**Supplied text**
★ ★ ★ ★
While we do not arrange visits with faculty members, you may contact research labs and/or individual faculty directly to ask about a meeting during your visit.

Visitors can also take a campus tour provided by the Admissions Office and read more information about arranging a general visit to MIT.


MIT Summer Research Program (MSRP)

The MIT Summer Research Program (MSRP) is an institutional effort to help facilitate the involvement of talented students in research aspects of the fields of engineering and science, in particular those from disadvantaged backgrounds such as under-represented minorities, or first-generation college students.

This summer program seeks to identify talented undergraduates from around the country who could benefit from spending a summer on MIT’s campus, working in a research laboratory under the tutelage and guidance of experienced scientists and engineers – MIT faculty members, postdoctoral fellows and advanced graduate students.
★ ★ ★ ★
**List of tasks**
a. List the kinds of experienced scientists and engineers who, according to the MIT text, guide students in a research laboratory.
b. Answer these questions from the MIT text:
(i) Which office provides campus tours to visitors?
(ii) In which fields does the MIT Summer Research Program aim to involve students in research?
(iii) Where do the selected undergraduates spend the summer?
The records that follow are separate material and have no connection to the MIT text.

**Source information**
★ ★ ★ ★
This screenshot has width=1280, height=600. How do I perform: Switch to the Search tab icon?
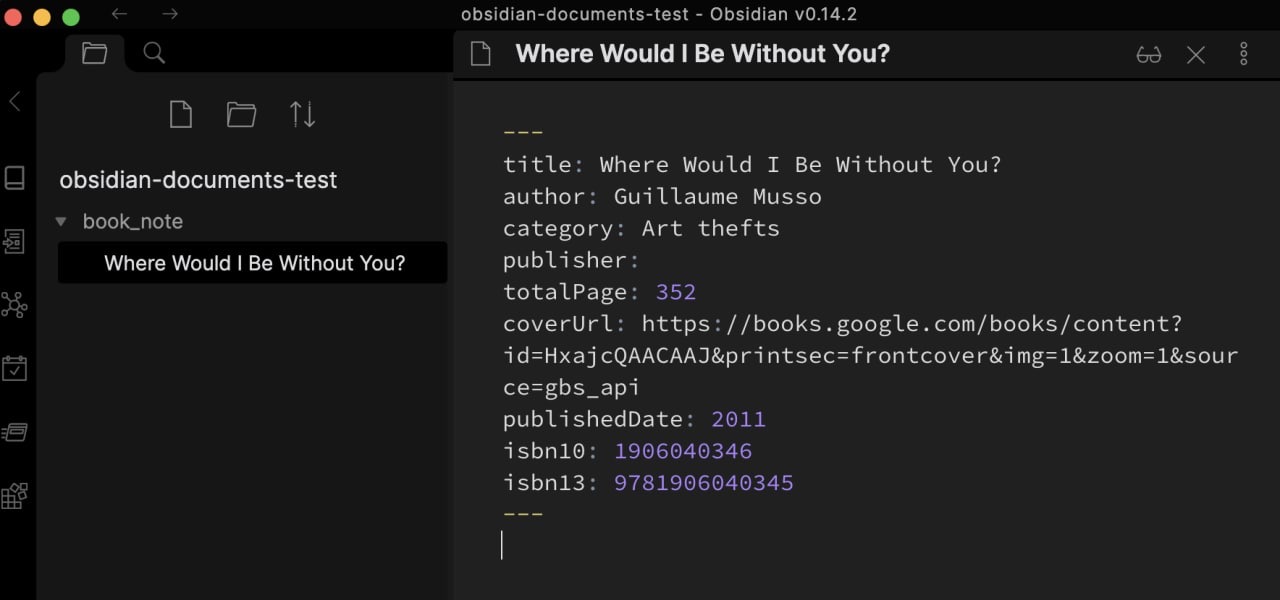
★ ★ ★ ★
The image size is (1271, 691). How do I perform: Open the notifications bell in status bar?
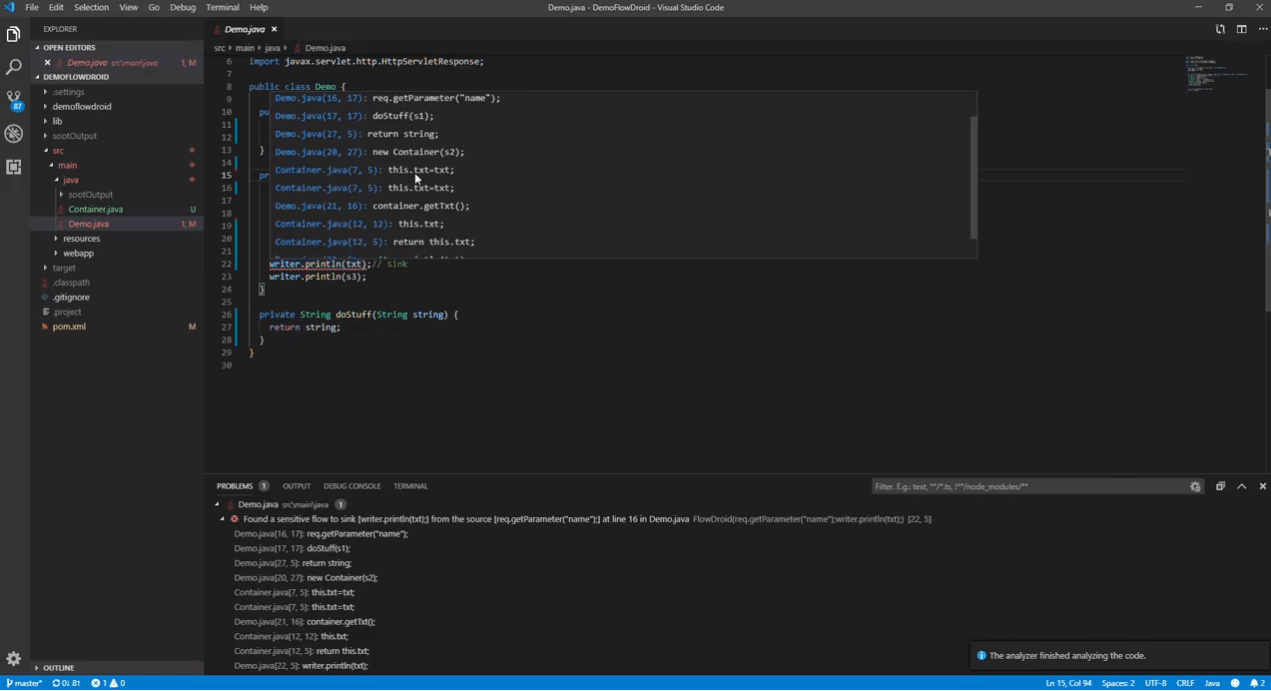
★ ★ ★ ★
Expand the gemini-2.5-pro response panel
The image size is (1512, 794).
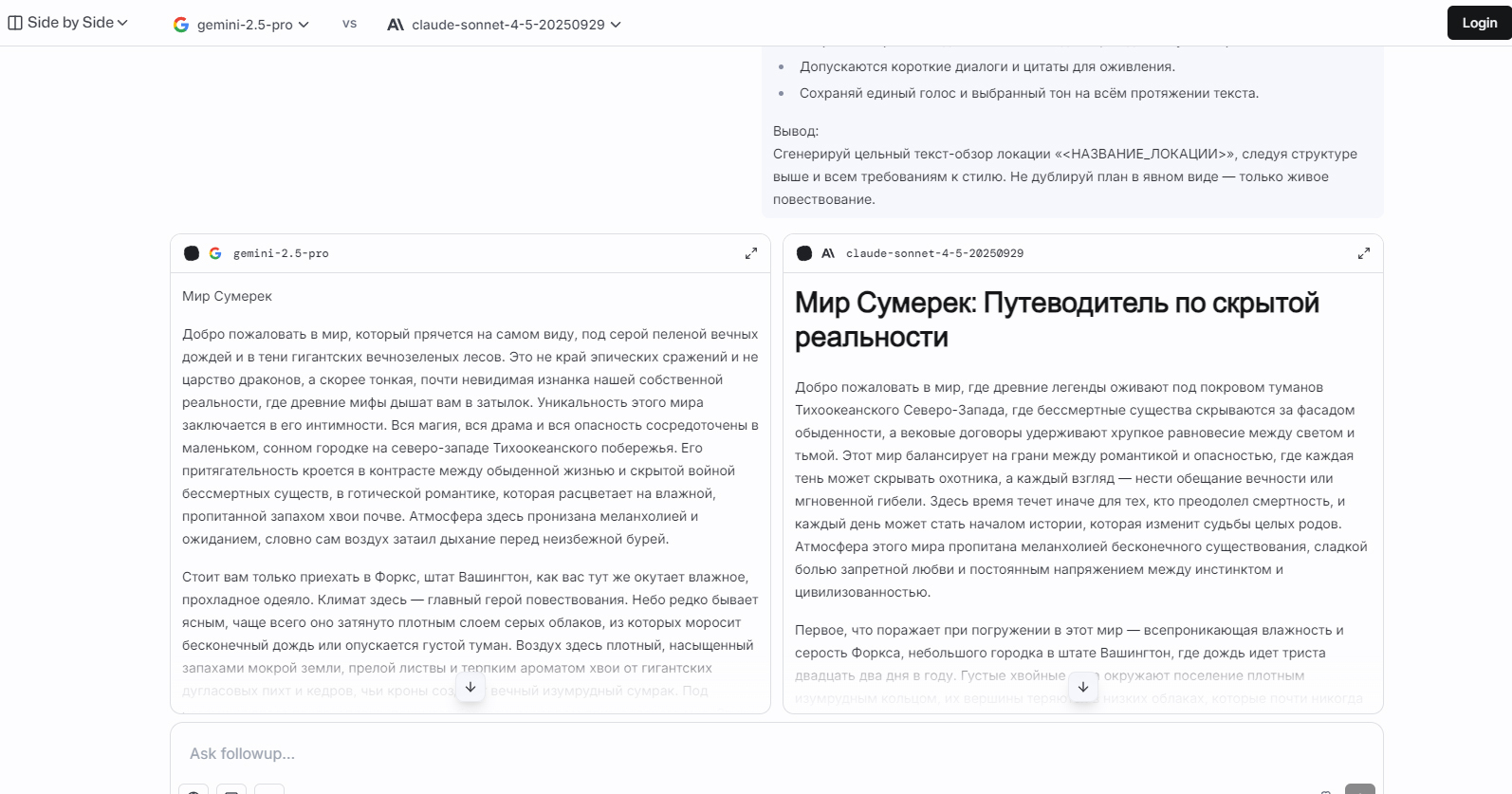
★ ★ ★ ★
**Expected outputs**
a. MIT faculty members, postdoctoral fellows, advanced graduate students

b.
(i) The Admissions Office
(ii) Engineering and science
(iii) On MIT's campus, working in a research laboratory